What the exercise asks:
Print each entry word for word without images.

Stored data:
- - -

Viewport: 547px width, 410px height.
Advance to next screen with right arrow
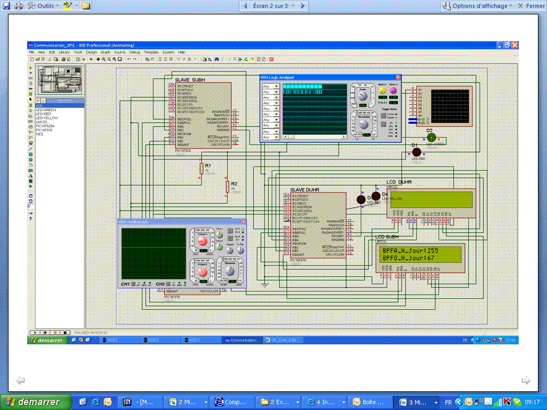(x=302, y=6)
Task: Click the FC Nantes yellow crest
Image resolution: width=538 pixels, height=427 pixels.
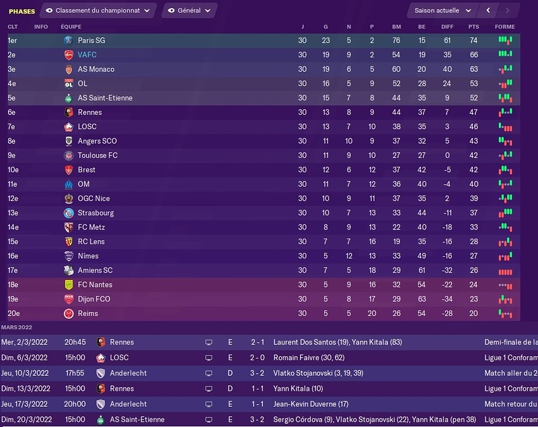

- - -

Task answer:
Viewport: 547px width, 410px height.
Advance to next screen with right arrow
(x=302, y=6)
Task: Click the FC Nantes yellow crest
Image resolution: width=538 pixels, height=427 pixels.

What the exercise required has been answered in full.